# Analyse server stored data

In [36]:
# Imports
from datetime import datetime, timedelta
import json
import time
from collections import Counter
import random

from pymongo.mongo_client import MongoClient
from pymongo.server_api import ServerApi
import matplotlib.pyplot as plt
import matplotlib.patches as mpatches
from nltk.corpus import stopwords
from nltk.stem import WordNetLemmatizer

from src.media import Outlet, Article

In [37]:
# Define functions
def getDateRange(start_date, end_date):  # Return list of datetime.date objects between start_date and end_date (inclusive).
    date_list = []
    curr_date = start_date
    while curr_date <= end_date:
        date_list.append(curr_date)
        curr_date += timedelta(days=1)
    return date_list

In [38]:
# Make maptlotlib show graphs in new window
%matplotlib qt 

In [39]:
# Constants
# Date range for articles being scraped from the server
startScrapeDate = "15/09/2021"
endScrapeDate = "15/09/2022"

collectionCap = -1 # The maximum amount of articles to get pulled from the server (set to -1 for uncaped scraping)

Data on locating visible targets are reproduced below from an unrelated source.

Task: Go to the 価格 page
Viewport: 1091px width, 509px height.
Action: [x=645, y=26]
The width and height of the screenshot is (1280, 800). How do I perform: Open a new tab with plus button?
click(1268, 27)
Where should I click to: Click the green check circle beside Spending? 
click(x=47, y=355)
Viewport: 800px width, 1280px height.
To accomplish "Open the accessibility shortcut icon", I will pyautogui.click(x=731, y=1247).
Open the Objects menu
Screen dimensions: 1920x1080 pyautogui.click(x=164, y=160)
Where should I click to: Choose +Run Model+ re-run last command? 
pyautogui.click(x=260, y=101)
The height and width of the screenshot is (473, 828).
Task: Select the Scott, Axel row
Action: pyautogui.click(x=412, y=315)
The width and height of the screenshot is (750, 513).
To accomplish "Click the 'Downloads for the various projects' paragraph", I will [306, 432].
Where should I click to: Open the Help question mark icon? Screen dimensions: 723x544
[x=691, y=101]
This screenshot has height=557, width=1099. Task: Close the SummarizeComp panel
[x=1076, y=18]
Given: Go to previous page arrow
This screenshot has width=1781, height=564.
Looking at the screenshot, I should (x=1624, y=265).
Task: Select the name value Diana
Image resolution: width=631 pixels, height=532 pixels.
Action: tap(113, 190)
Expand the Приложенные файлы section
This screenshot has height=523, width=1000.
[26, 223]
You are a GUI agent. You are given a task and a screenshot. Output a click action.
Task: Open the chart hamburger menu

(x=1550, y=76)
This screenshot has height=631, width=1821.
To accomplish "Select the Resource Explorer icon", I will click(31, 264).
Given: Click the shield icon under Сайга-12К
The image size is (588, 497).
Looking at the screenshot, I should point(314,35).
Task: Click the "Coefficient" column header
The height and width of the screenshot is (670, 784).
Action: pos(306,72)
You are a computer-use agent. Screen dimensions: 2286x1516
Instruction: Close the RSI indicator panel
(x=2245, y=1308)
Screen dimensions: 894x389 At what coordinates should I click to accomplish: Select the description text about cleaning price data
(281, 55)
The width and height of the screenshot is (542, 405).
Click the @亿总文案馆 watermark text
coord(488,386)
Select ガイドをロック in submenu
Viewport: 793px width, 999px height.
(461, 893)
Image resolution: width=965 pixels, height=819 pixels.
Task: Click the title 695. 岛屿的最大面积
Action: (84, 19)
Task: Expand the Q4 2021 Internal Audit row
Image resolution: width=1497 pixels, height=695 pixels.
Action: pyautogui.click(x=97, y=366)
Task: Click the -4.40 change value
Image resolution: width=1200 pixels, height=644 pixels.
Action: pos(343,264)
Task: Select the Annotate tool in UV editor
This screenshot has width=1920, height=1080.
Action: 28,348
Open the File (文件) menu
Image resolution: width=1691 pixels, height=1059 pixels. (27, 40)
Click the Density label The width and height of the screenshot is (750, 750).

startScrapeDate = datetime.strptime(startScrapeDate, "%d/%m/%Y")
endScrapeDate = datetime.strptime(endScrapeDate, "%d/%m/%Y")
stopwordsSet = set(stopwords.words('english'))
lemmatizer = WordNetLemmatizer()

In [40]:
# Load setup data
with open("./settings.json", "r") as setupFile:
    setupData = json.load(setupFile)

In [41]:
articleList = []
startScanTime = time.time() # Track the time elapsed 
DBClient = MongoClient(setupData["DB_URI"], server_api = ServerApi('1')) # Connect to the database

# Get articles from DBClient
articleCollection = DBClient[setupData["DB_NAME"]]['newsData']
articleCursor = articleCollection.aggregate([{'$match': {'publishDate': {
                '$gt': startScrapeDate, 
                '$lt': endScrapeDate
        }}}])

for articleIndex, article in enumerate(articleCursor):
    articleList.append(Article(
                article["outletName"],
                article["headline"],
                article["description"],
                article["author"],
                article["publishDate"],
                article["sentimentScore"]
        ))
    
    print(f"\r Collected article number {articleIndex + 1}", end="")
print(f"\n Collected a total of {len(articleList)} articles in {round((time.time() - startScanTime), 3)} seconds")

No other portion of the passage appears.